My gender wasn’t fully defined by the time I got here—not that I think it ever really is, for anyone—but it was easy to find my own group of girls, with a mutual love of Riot Grrrl first drawing us together. Riot Grrrls just have a way of picking each other out in a crowd: Our cut-off jean shorts, ripped-up band tees, and motley collections of black ink tattoos are our calling cards. We would parade through the streets, feeling like the coolest girls in the city. When we go to punk shows we take up our space in the pit and get any creepy guys kicked out of the club when they felt entitled to touch our bodies. We’ve spent many nights at bars where we would electrify when Le Tigre’s “Deceptacon” would come up on the speakers, tossing our drinks to the side to dance from the moment Hanna sings, “Who took the bomp?” When the state fair sets up in late summer, we drive down blasting “Carnival” and scream Hanna’s words in each other’s faces as we walk through the gate; “I’ll win that Mötley Crüe mirror if it fucking kills me!”

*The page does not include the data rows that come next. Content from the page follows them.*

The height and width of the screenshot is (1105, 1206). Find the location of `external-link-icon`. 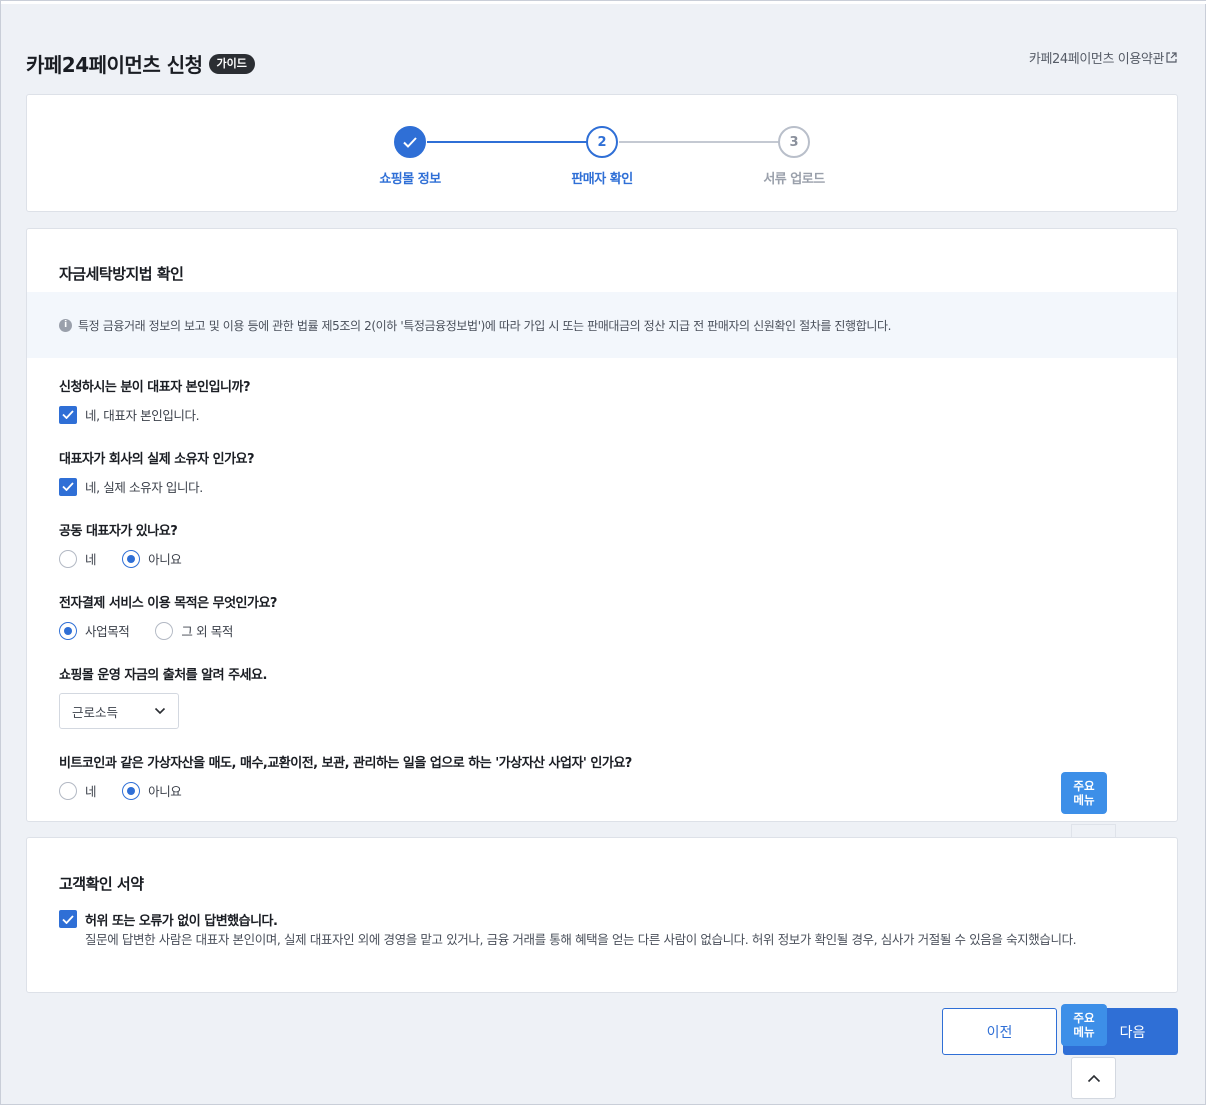

external-link-icon is located at coordinates (1172, 58).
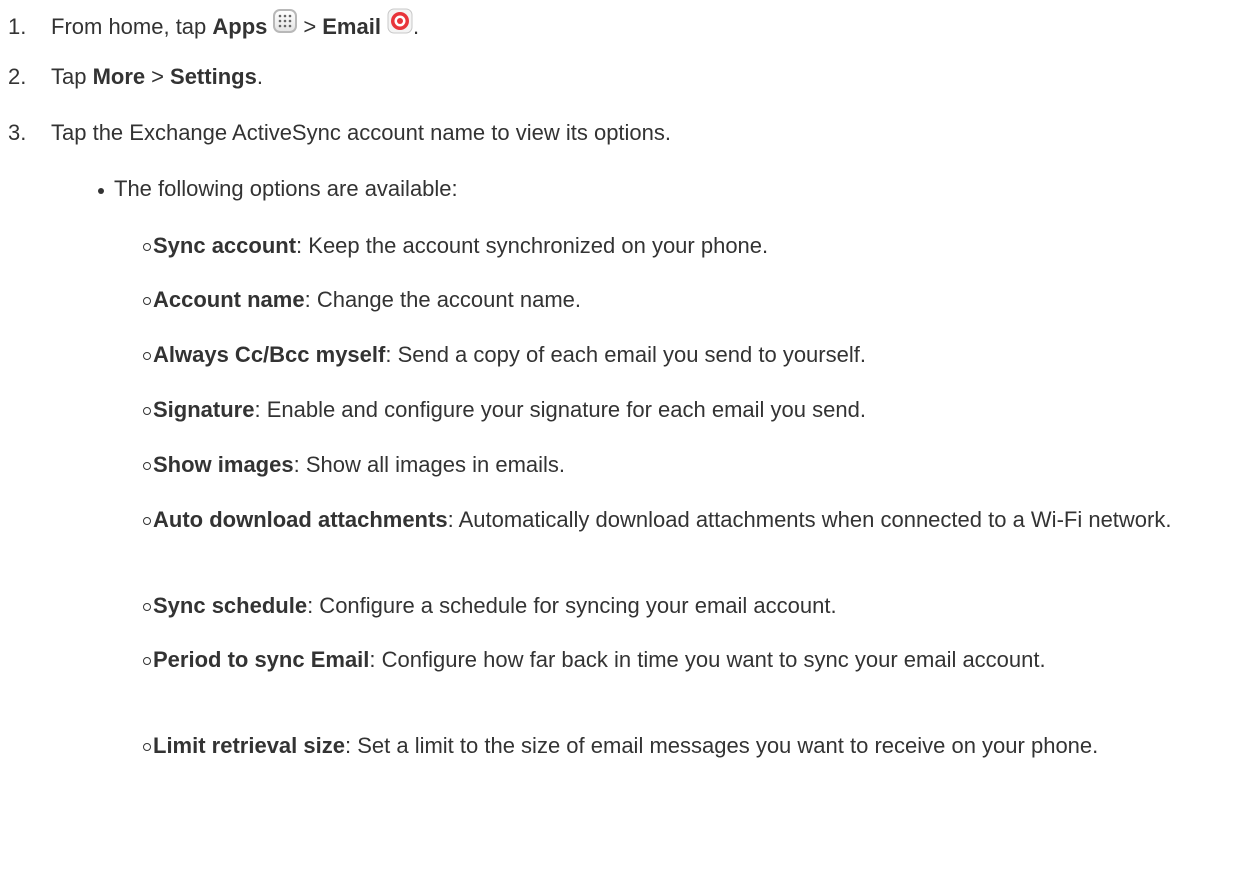 This screenshot has height=877, width=1244. Describe the element at coordinates (352, 26) in the screenshot. I see `email-label: Email` at that location.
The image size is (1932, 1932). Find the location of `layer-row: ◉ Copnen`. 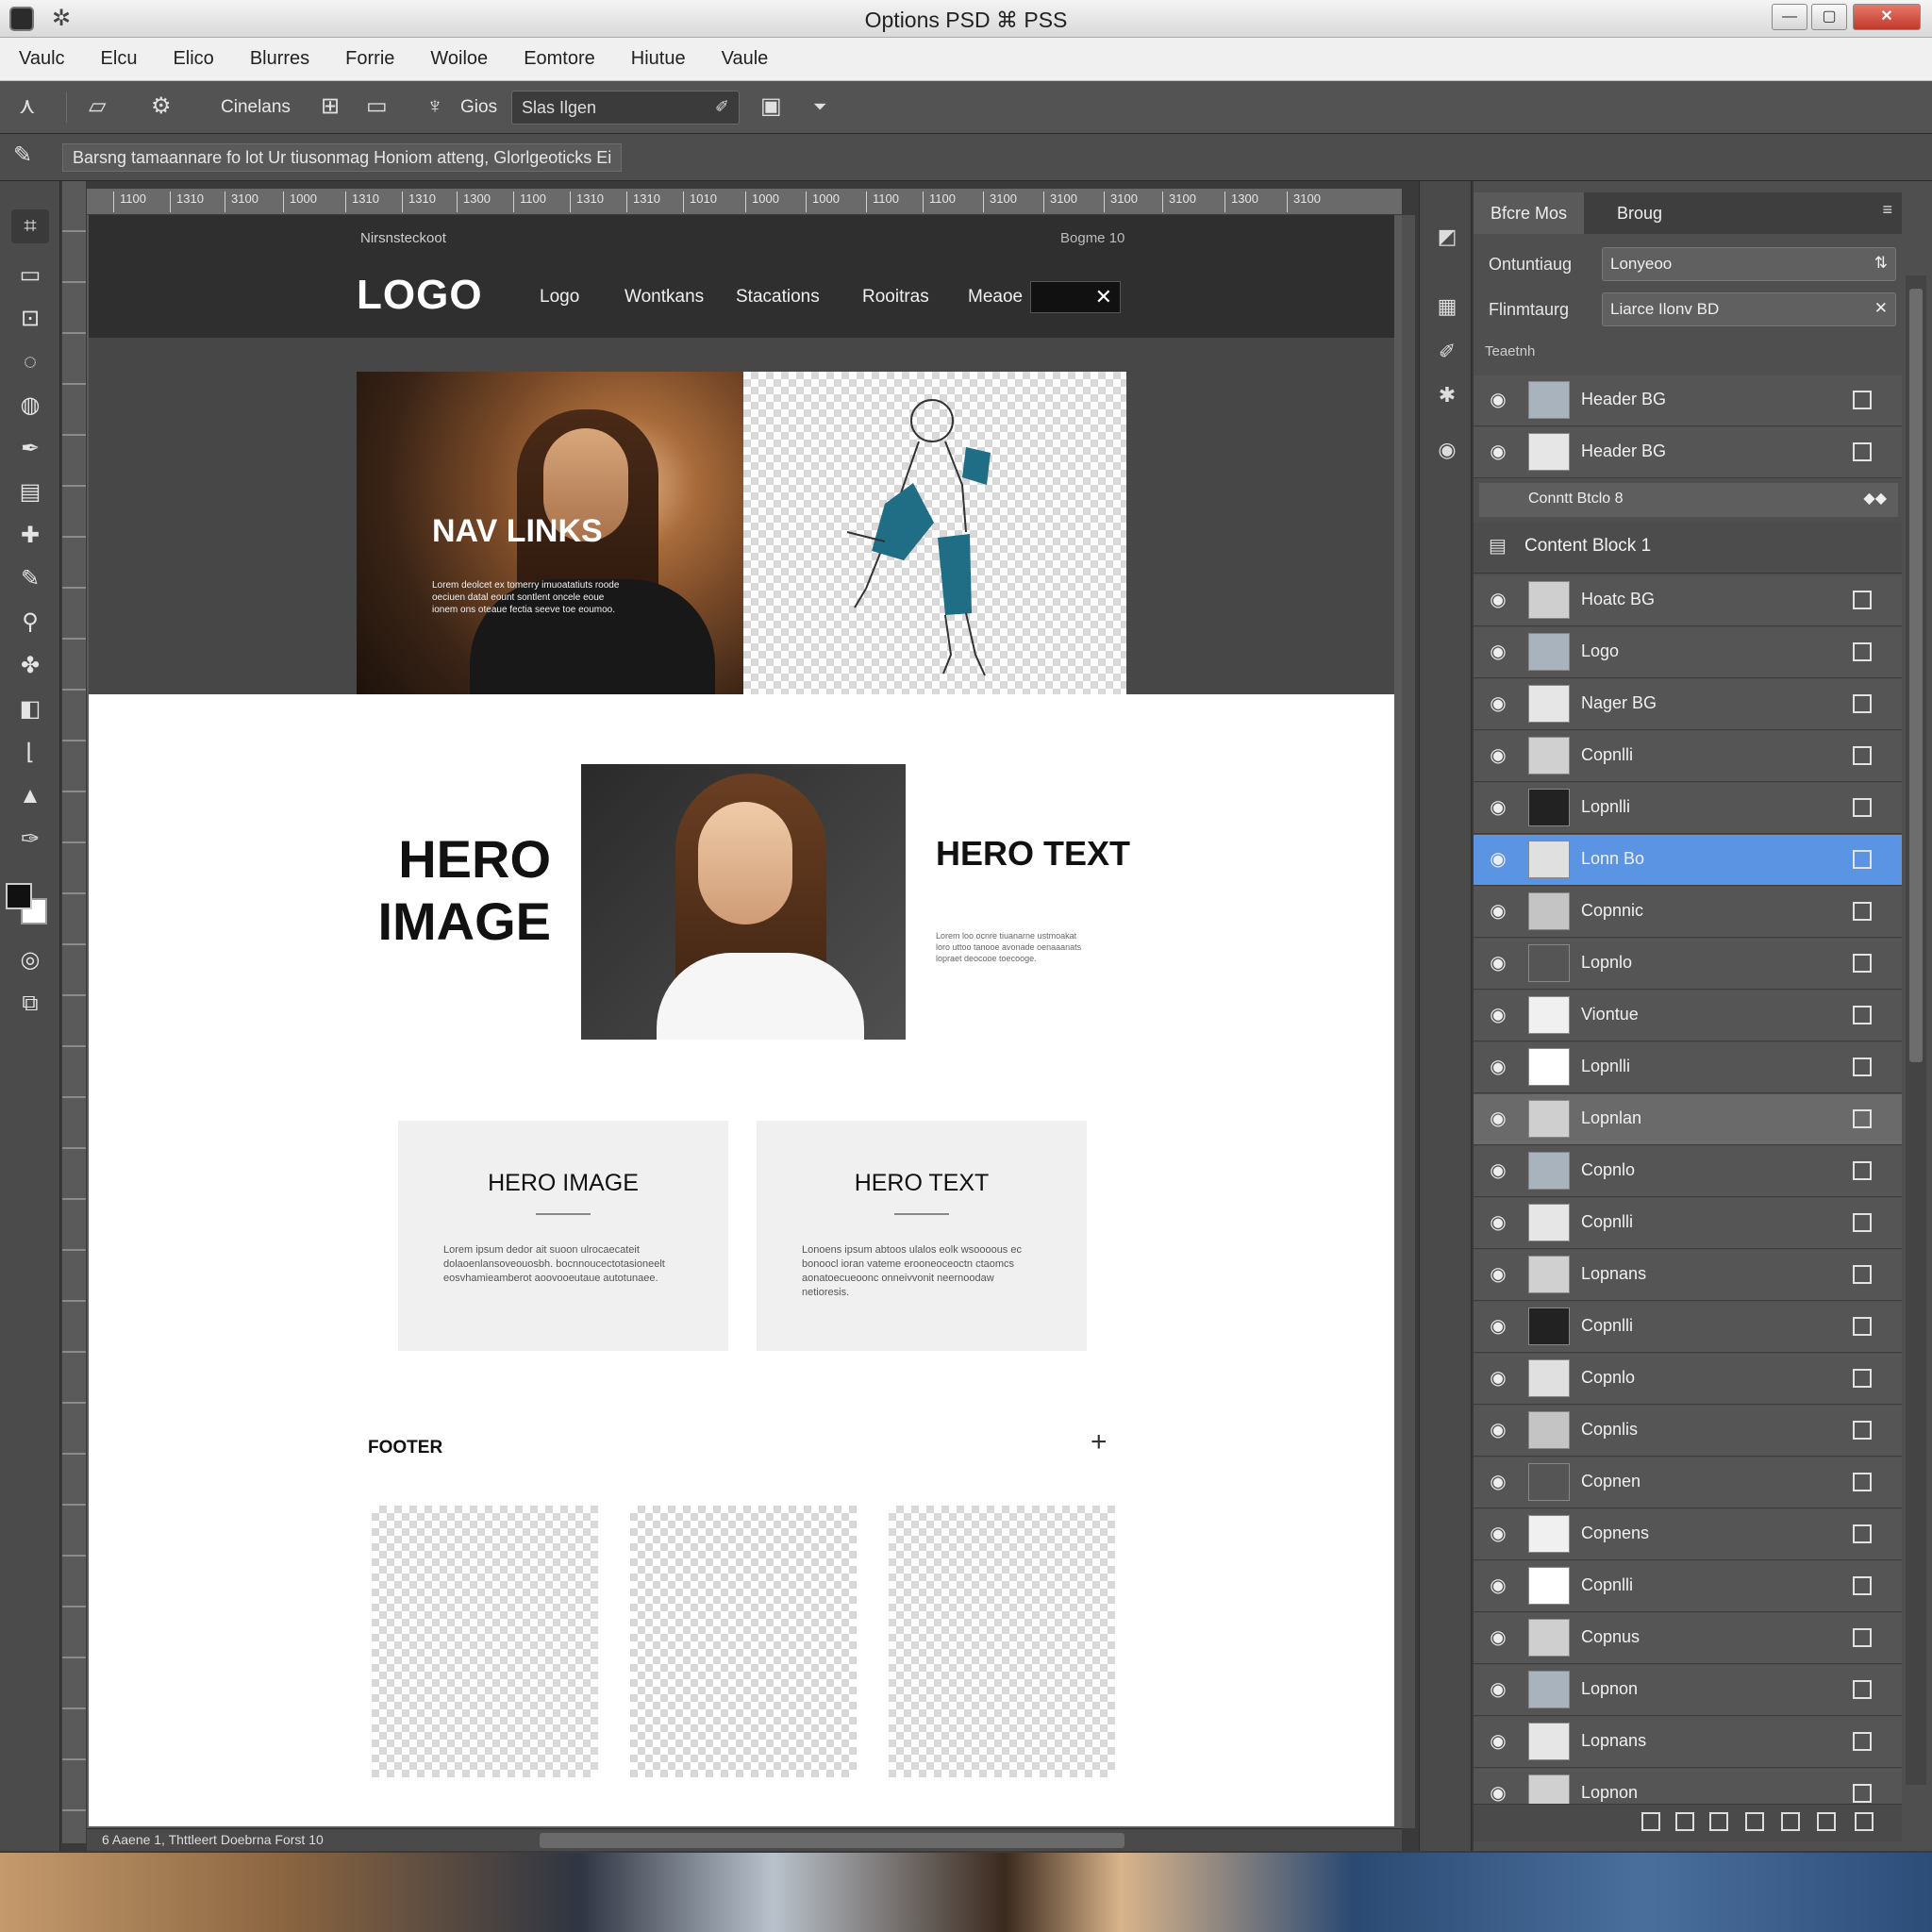

layer-row: ◉ Copnen is located at coordinates (1688, 1483).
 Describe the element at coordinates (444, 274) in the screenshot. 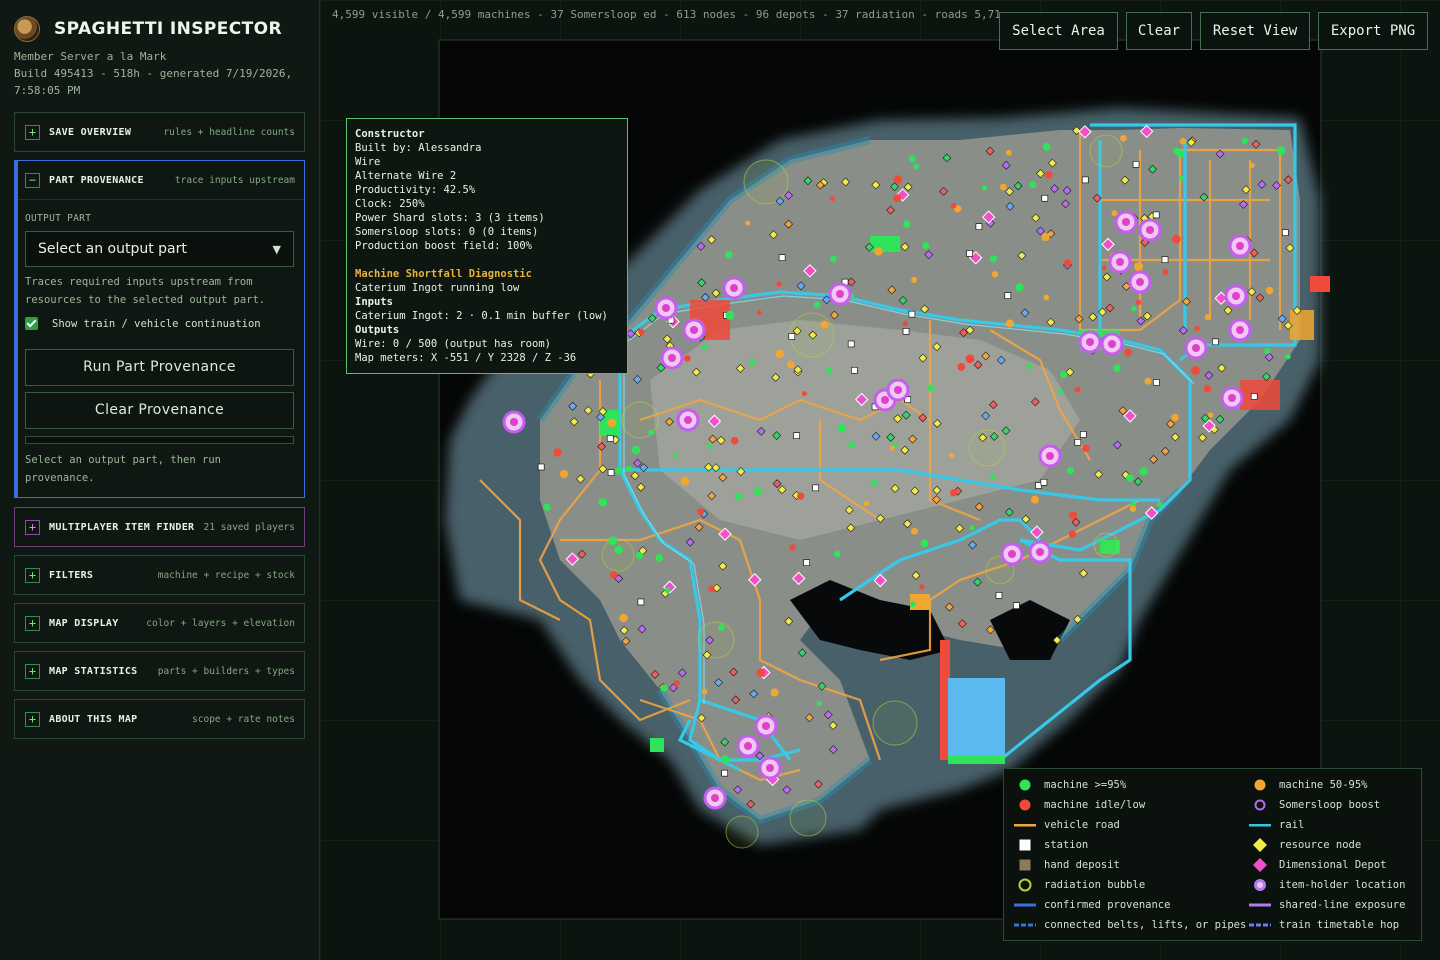

I see `diagnostic-title: Machine Shortfall Diagnostic` at that location.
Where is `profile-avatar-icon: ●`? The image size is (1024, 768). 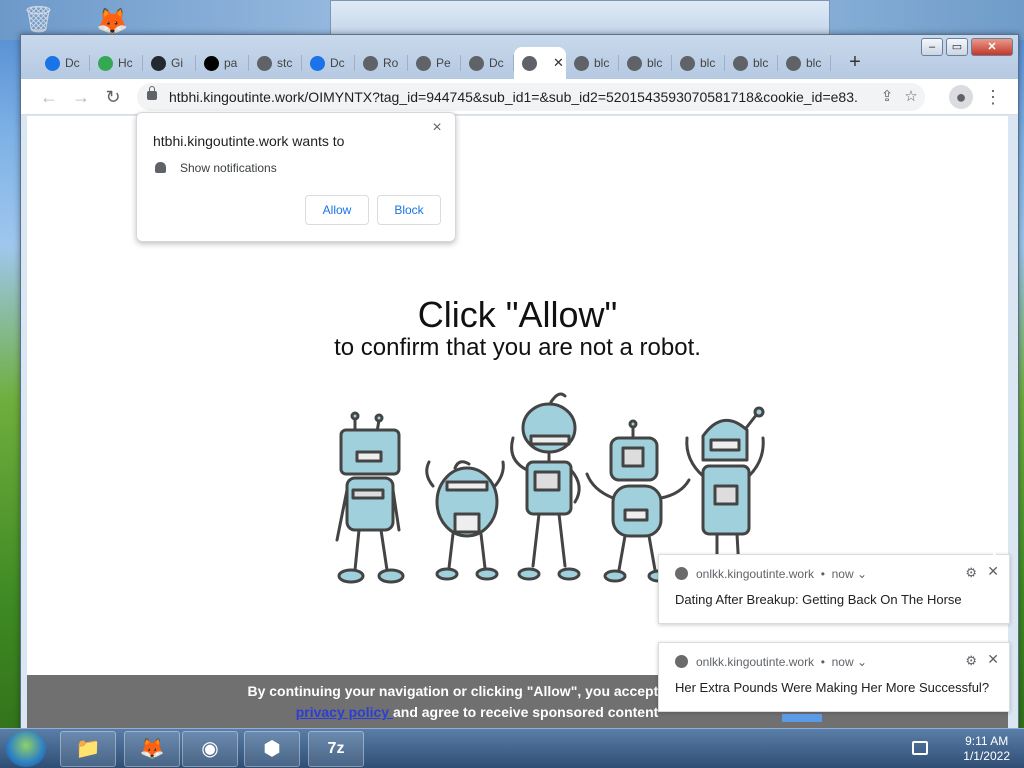 profile-avatar-icon: ● is located at coordinates (961, 97).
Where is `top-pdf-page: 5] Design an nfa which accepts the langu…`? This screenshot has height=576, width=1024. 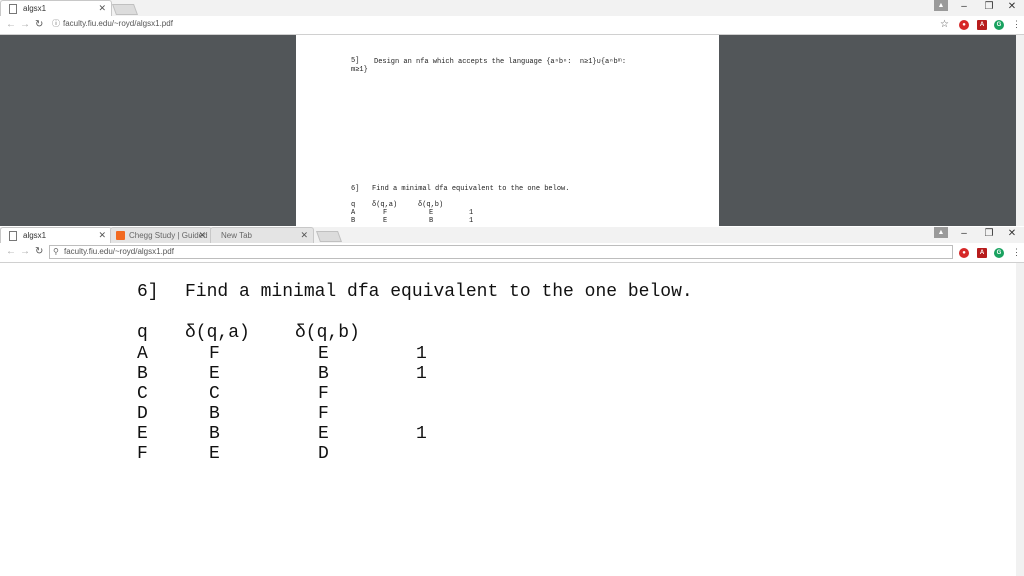
top-pdf-page: 5] Design an nfa which accepts the langu… is located at coordinates (508, 130).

It felt like fate when we finally saw Bikini Kill together that night in 2022, and then Le Tigre a year later. Whether on those nights with my friends or in the embrace of the moshpit with all the other Riot Grrrls, I realized I did not feel separate or different from anybody else in the pit. I  didn’t have to question my gender anymore, I knew I was finally the rebel girl I always wanted to be, and I have Kathleen Hanna to thank for that. To read her life story now, Rebel Girl is a reminder that Riot Grrrl will always have a place for anyone who is down with the cause.